Just call me Catherine, Queen Splinter Noticer and Remover. I really struggle with not noticing splinters–especially my husband’s. I take it upon myself to let him know that he needs to change or improve certain things. As far as hubbies go, Philip is a gem. In fact, he’s such a prince of a husband that he probably gets my friends’ husbands in trouble with the way he lovingly serves our family.
Nonetheless, I just can’t seem to help myself when it comes to fixing him up. I nit pick, demand, scold, get impatient, or throw my hands up in the air when I don’t see the behavior or results I want. My role as Queen Splinter Noticer and Remover really revved up when I started staying at home full time. Going about my day, I would notice things around the house left undone or done incorrectly according to me. A glob of toothpaste in the bathroom sink, a towel left on the floor, all noted on my mental grudge list. By the time Philip came home, I would have a laundry list of offenses filed as ammunition for a future blow-up. When a disagreement started brewing, BAM! I’d start rattling off the one-two punch of Philip’s offenses.
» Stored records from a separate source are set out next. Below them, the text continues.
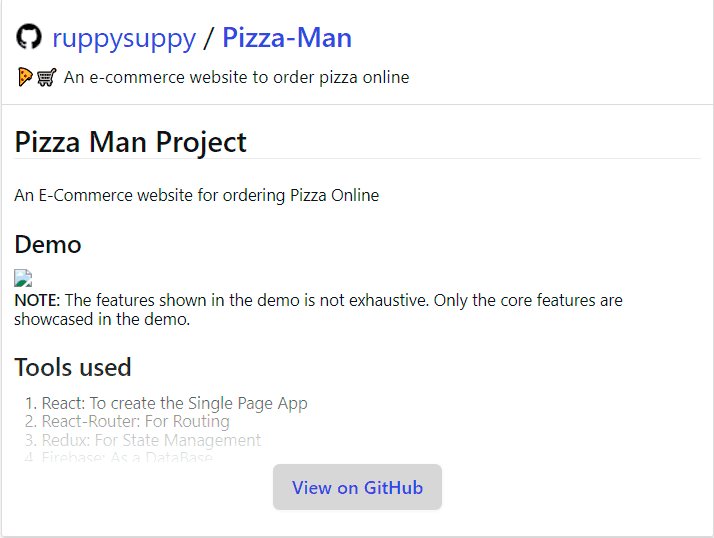Viewport: 714px width, 538px height.
Task: Click the text 'showcased in the demo'
Action: [101, 319]
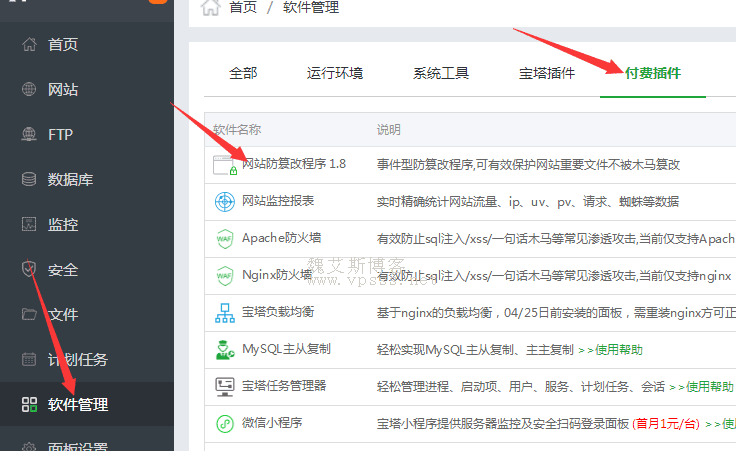Switch to the 全部 tab
Viewport: 736px width, 451px height.
point(243,73)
Four years and three children later, I wish I could tell you that I am ready to abdicate my royal position. Unfortunately, I still sit firmly upon that awful throne. My ways of noticing and removing splinters is more subtle, but subtle isn’t an improvement in behavior when I consider that “subtle” is the adjective used to describe the serpent in Genesis. When I’m busy removing and noticing splinters, I’m allowing that subtle serpent to creep into my marriage, fulfilling God’s promise to Adam that He “will put emnity between you and the woman.”
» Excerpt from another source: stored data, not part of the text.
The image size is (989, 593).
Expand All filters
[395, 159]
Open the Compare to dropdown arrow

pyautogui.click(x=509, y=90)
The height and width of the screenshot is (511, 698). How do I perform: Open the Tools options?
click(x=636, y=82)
Fortunately for me (and Philip!), when I focus on my own personal training in discipleship, God has a way of revealing the beams in my own eyes and hiding the splinters in Philip’s. It’s easier to be forgiving, generous, patient and kind when God helps me to see my own shortcomings and my own need for forgiveness, generosity, patience, and kindness.
Do I recognize the beams in my own eyes? If not, when was the last time I did a thorough examination of conscience or went to receive absolution?
Loving Father, thank You for your infinite mercy. Please help me to readily forgive and extend the same mercy to my neighbors. Allow my neighbor’s faults and my own shortcomings to be invitations to take up the cross and learn how to love as You do. Amen.